Photoshop Tutorial: Vanishing Point!
Hi. This is Marty from Blue Lightning TV. I’m going to show you how a place images
in perspective using the Vanishing Point filter
that was first introduced in version CS2. I provided this ice rink photo for you to download,
so you can follow along. Its link is located in the video description
or project files. I also provided the Olympics logo
that I’ll be using for this example. Click the New Layer icon to make a new layer. Go to Filter and Vanishing Point.
The Vanishing Point window will open. Click the “Create Plane Tool”. The first plane we’ll create
is on the ice surface. Left-click on the lower, right corner of the ice.
Go to the top, right corner of the ice and left-click.
Continue to follow its perspective. The grid should be blue. If it’s yellow red or green, you need to drag the corner
until the grid turns blue. To extend any side of the plane, go to the middle of the side you want to extend. and when you see it double-arrow,
simply drag it out. To create new plane that extends out from the side,
go to the middle of that side and press and hold Ctrl on WIndows or Cmd on a Mac.
When you see a square, grid symbol, drag it in the direction
you want the new plane to be. Again, to extend a side, go to the middle of that side
and when you see double-arrow, drag out. If you need to realign a corner of the grid to match the perspective of your photo, simply go to the corner of the grid and
drag it to the corner of the photo until its positioned correctly. Continue to
extend and create new planes for the areas you’ll be ultimately pasting images onto. Only the
grid of the last plane you created is visible, however,
all the other planes are actually there. Just their grids are hidden.
When you’ve created all the planes, click OK. Open the image you’d like to place
onto the photo. Press Ctrl or Cmd + A to select it
and Ctrl or Cmd + C to copy it on your clipboard.
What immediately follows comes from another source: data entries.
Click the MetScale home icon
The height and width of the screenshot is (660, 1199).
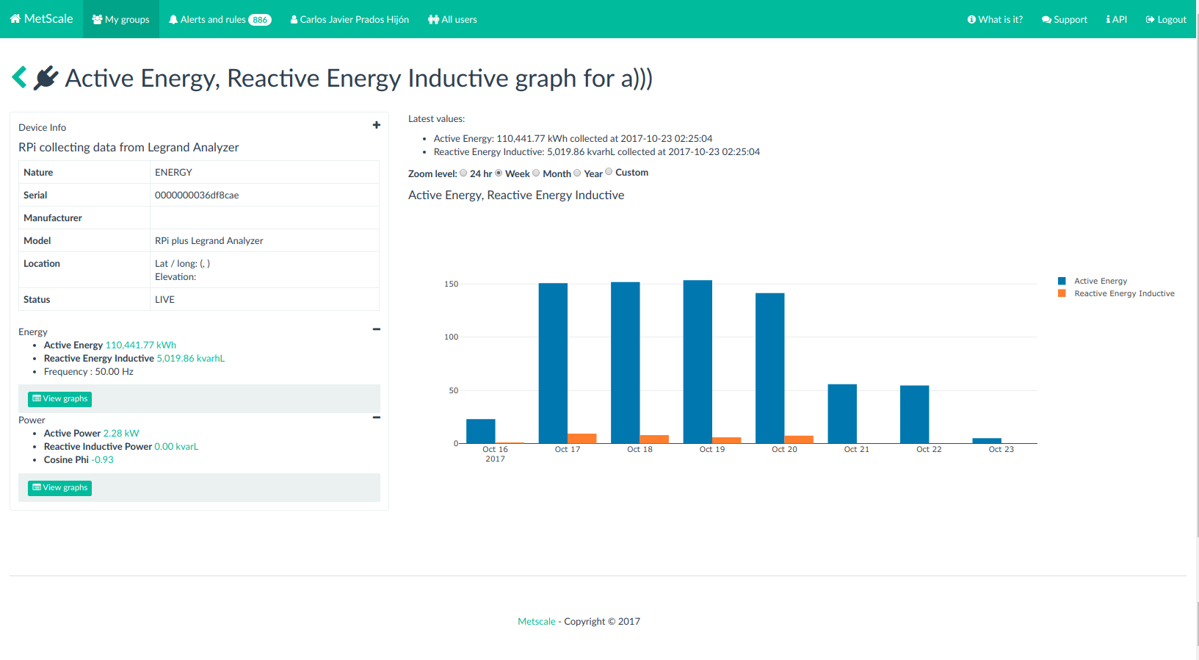coord(15,19)
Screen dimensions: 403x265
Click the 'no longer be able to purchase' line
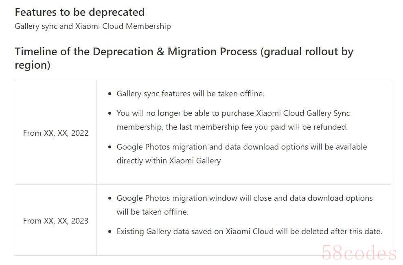click(x=233, y=113)
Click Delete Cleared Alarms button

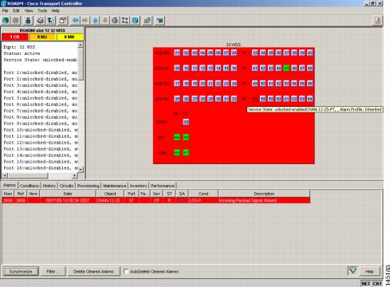pos(93,271)
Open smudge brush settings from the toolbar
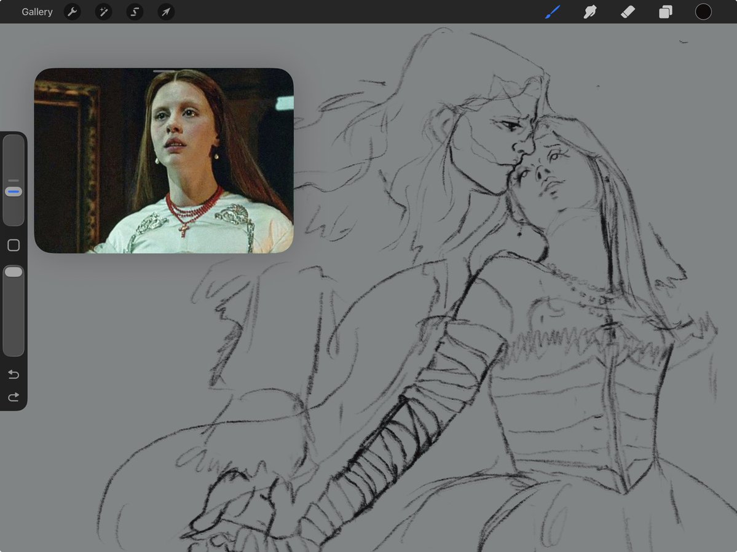The height and width of the screenshot is (552, 737). click(x=589, y=12)
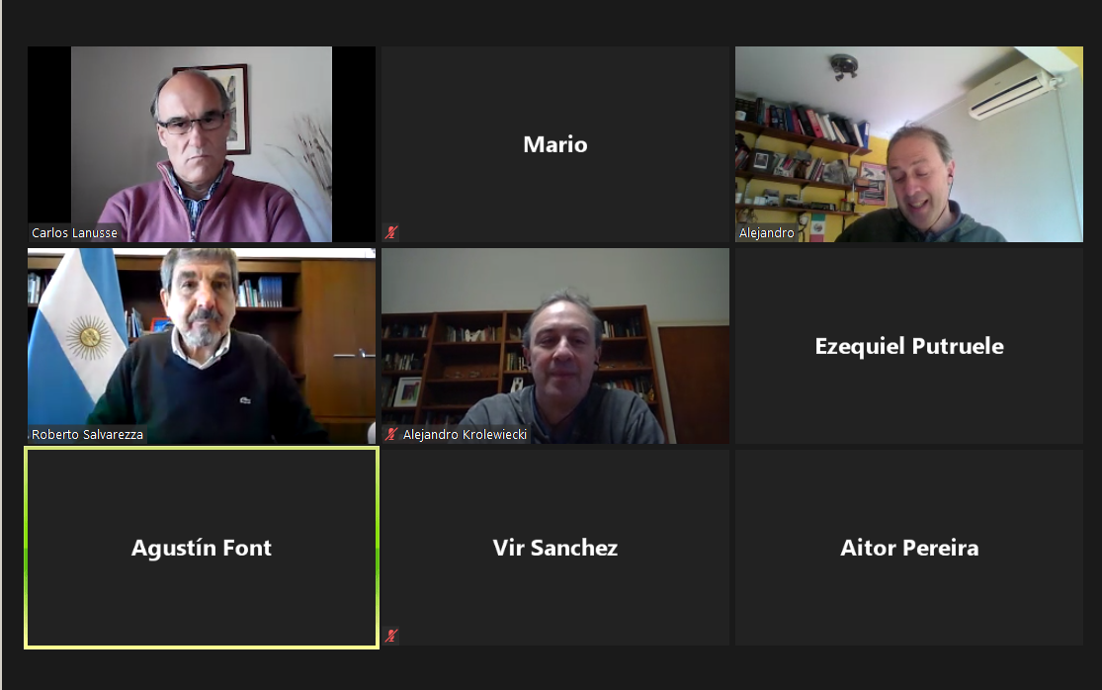Click the Mario name text

coord(555,144)
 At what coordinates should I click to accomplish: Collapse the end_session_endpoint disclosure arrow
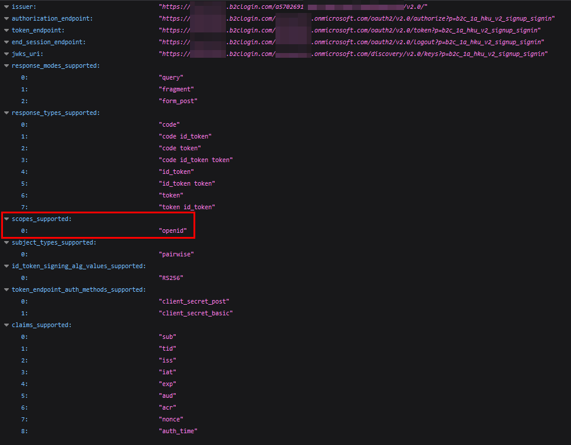tap(5, 42)
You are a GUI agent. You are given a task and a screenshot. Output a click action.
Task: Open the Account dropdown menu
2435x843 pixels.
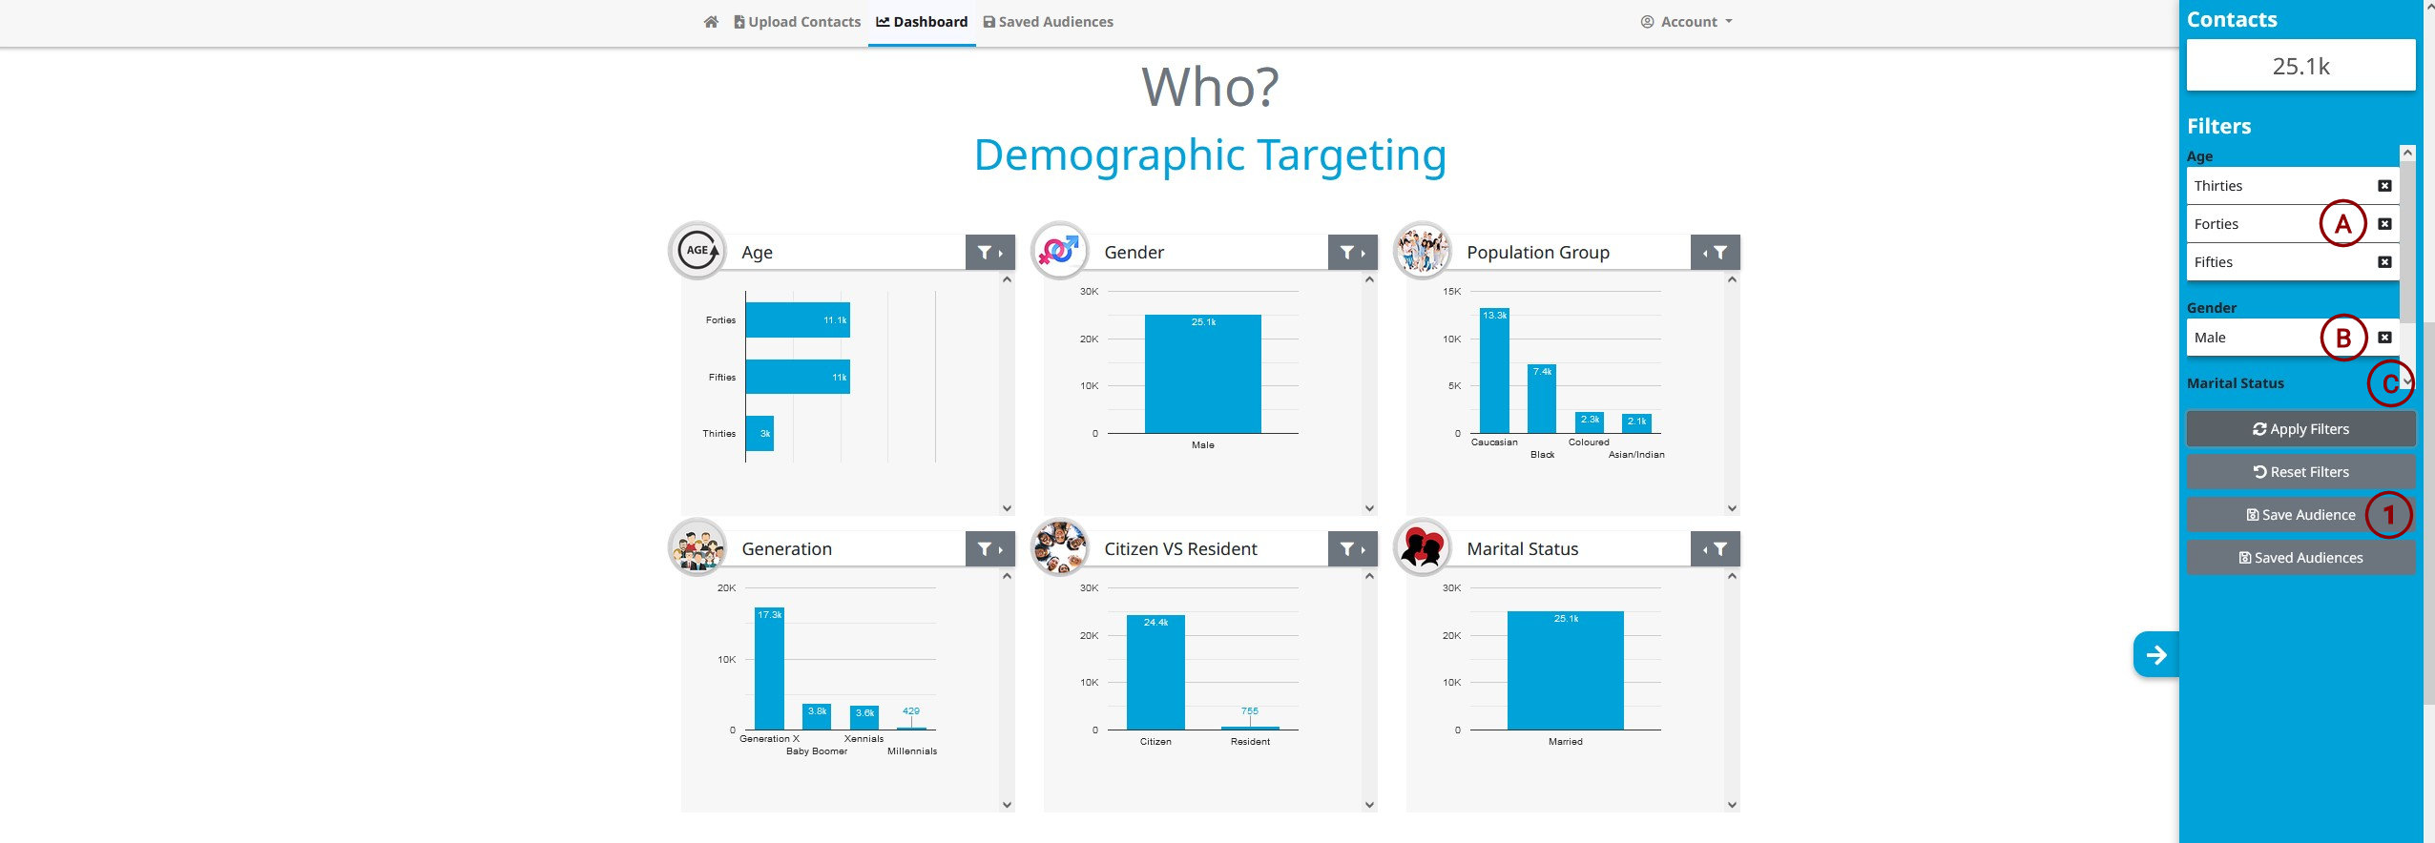click(1686, 22)
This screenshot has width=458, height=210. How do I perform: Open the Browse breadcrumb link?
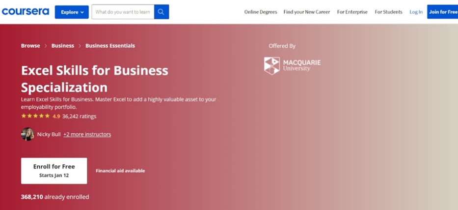30,46
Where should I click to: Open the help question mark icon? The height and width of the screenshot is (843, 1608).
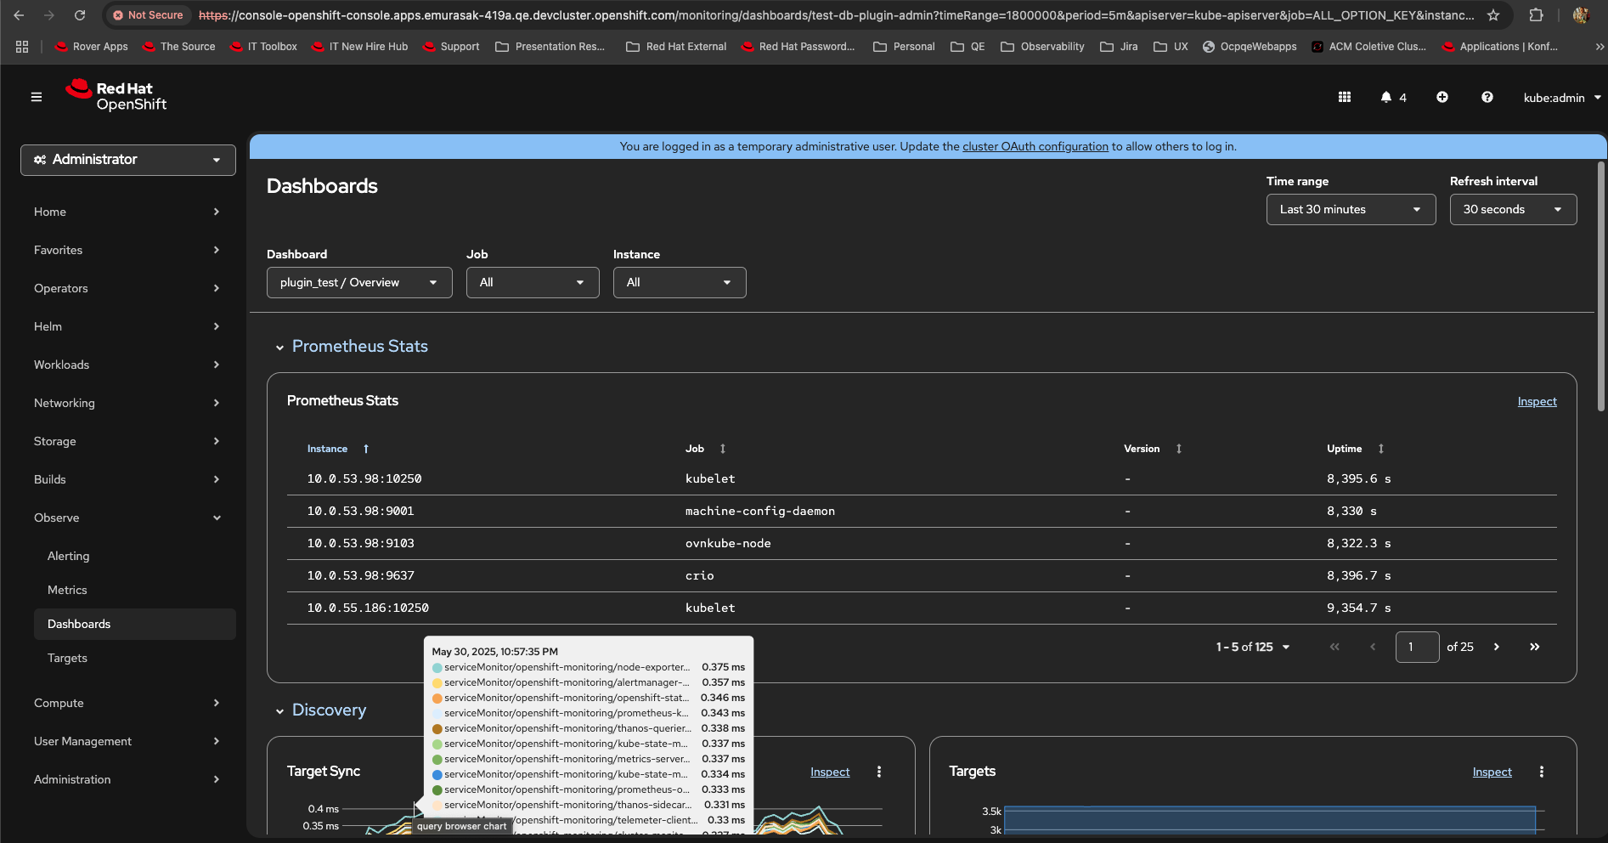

Open back up your photo and go to a Filter and Vanishing Point. Once you open it, all the grids in your planes are visible. Press Ctrl or Cmd + V to paste the object. To reduce its size, click the Transform Tool, go to a corner and when you see a diagonal, double-arrow,
press and hold Shift as you drag in.
Pressing Shift keeps its aspect ratio intact. Once you drag the object into a plane, it shape instantly conforms to its perspective. As you move it,
it automatically adjusts its size. To adjust its size again, go to a corner and press and hold Shift and drag it out.
To place the same object into another plane, press and hold Shift + Alt on Windows
or Shift + Option on a Mac and drag the copy to the other plane.
Notice the object remains in perspective.
Adjust its size and location. Each time you want to duplicate the
object and place it on to another area, press and hold Shift +Alt or Shift + Option
and then drag the copy. If your object rotates on its axis, go to a corner and when you see a
curved, double-arrow, press and hold Shift as you rotate around until it snaps in alignment with the plane.
Adjust its position and size to taste.
When you’re done, click OK. Note that the objects are on their own layer.
We’ll remove the white boxes surrounding the logos by changing the layer’s Blend Mode to
Multiply. To remove unwanted areas of the logo,
we’ll use a layer mask to hide them.
Click on the Layer Mask icon to make a layer mask. Open your Brush Tool
and make the size small and the Hardness: 0%.
The Opacity and Flow should be 100%. Press the F5 key at the top of your keyboard to open your Brush panel. Make sure the
only setting that’s checked is “Smoothing”.
Press F5 again to close to Brush panel. We’ll zoom into one of the areas of the
logo that we want to hide. Press “z” to open your Zoom Tool
and drag over that area to zoom into it. Press “B” to open your Brush Tool
and carefully brush inside the area to hide the logo. If you want to make the brush larger or
smaller, press the right or left bracket key on your keyboard. Continue to brush inside the area until
that part of the logo is hidden. To see another section of your document,
press and hold the Space bar and drag your image. Press “B” again to open your Brush Tool
and brush over the area. If you make a mistake, press “x” to invert your foreground and background colors
and brush over the mistake. Then, press “x” again to revert the
foreground color to black. Continue to brush over those areas of
the logo you want to hide. The last steps will be to make the
logos a bit more transparent and soft. Reduce the Opacity to 80% and
click on the thumbnail to make the layer active. Open your Blur Tool, make the Size approximately, 90 pixels, the Hardness: 0% and the Strength: 30%. Brush over the logos in the
background to soften them. To see your document full-size, press Ctrl or Cmd + 1.
This is Marty from Blue Lightning TV. Thanks for watching!